Первым делом сотворить мир

We use cookies. Read the Privacy and Cookie Policy

Первым делом сотворить мир

Но куда же шагает роман? Вот вам и вторая проблема, которую я считаю фундаментальной для нарративной поэтики. Когда журналисты спрашивают меня: “Как вы написали свой роман?”, я обычно пресекаю дискуссию на корню, отвечая: “Слева направо”. Но на сей раз выпал удобный случай дать более обстоятельный ответ.

На мой взгляд, роман – явление не только лингвистическое; я это начал понимать, когда сам написал четыре штуки. Роман, как и всякая история из тех, что мы рассказываем каждый день – почему опоздали сегодня на работу, как избавились от одного назойливого типа, – имеет план выражения (это, разумеется, слова, которые в поэзии так трудно переводить, потому что важно и их звучание) и план содержания, то есть излагаемые факты. План содержания, в свою очередь, подразделяется на фабулу и сюжет.

Например, фабула “Красной Шапочки” – это чистая последовательность действий в хронологическом порядке: мама посылает дочку в лес, девочка встречает волка, волк отправляется в дом бабушки, пожирает бабушку, прикидывается ею и так далее. Сюжет может организовать эти элементы иначе. Например, сказка могла бы начинаться с того момента, когда девочка приходит к бабушке и удивляется ее необычному виду, а затем вспоминает, как вышла из дому… Можно начать и с конца: Красная Шапочка живая и здоровая возвращается домой и рассказывает матери, как охотники спасли их с бабушкой из волчьего брюха, восстанавливая таким образом фабулу.
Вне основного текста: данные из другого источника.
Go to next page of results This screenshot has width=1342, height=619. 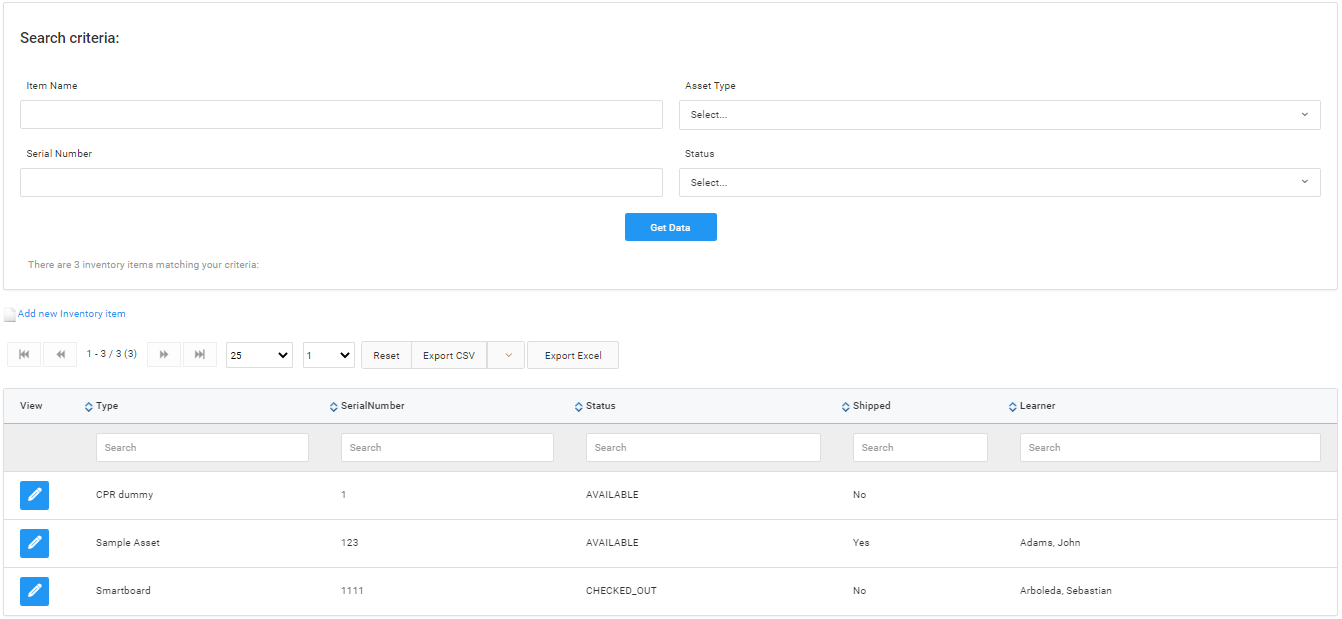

История Красной Шапочки настолько сосредоточена на фабуле и (в меньшей степени) на сюжете, что может быть легко встроена в любой дискурс: рассказана на любом языке (немецком, французском), показана в виде мультфильма или нарисована в виде комиксов. Что, собственно, с ней и происходит.

Я часто задумывался о том, что соотношения между планами выражения и содержания отличаются в прозе и поэзии. Почему “в траве сидел кузнечик, совсем как огуречик”? Почему кузнечика сравнивают с огуречиком, а не, скажем, с изумрудом, что звучало бы поэтичнее и возвышеннее? Потому что огуречик рифмуется с кузнечиком. И это не шутка. Но оставим кузнечика и обратимся к более серьезному примеру: стихотворению Эудженио Монтале:

Зло за свою держалось непреложность:

то вдруг ручей, задушенный до хрипа,

то выброшенная на берег рыба,

то мертвый лист, то загнанная лошадь[142].

Почему из всех символов зла и его проявлений в жизни переводчик выбрал именно выброшенную на берег рыбу, а не любой другой образ увядающей жизни и смерти? Почему “ручей, задушенный до хрипа”? Может быть, этот ручей, задушенный до хрипа, подготавливает к появлению рыбы, а потом мертвого листа и т. д.? В любом случае такая рифма, пусть даже неполная, как бы продлевает агонию органической жизни, сотрясаемой последним приступом удушья.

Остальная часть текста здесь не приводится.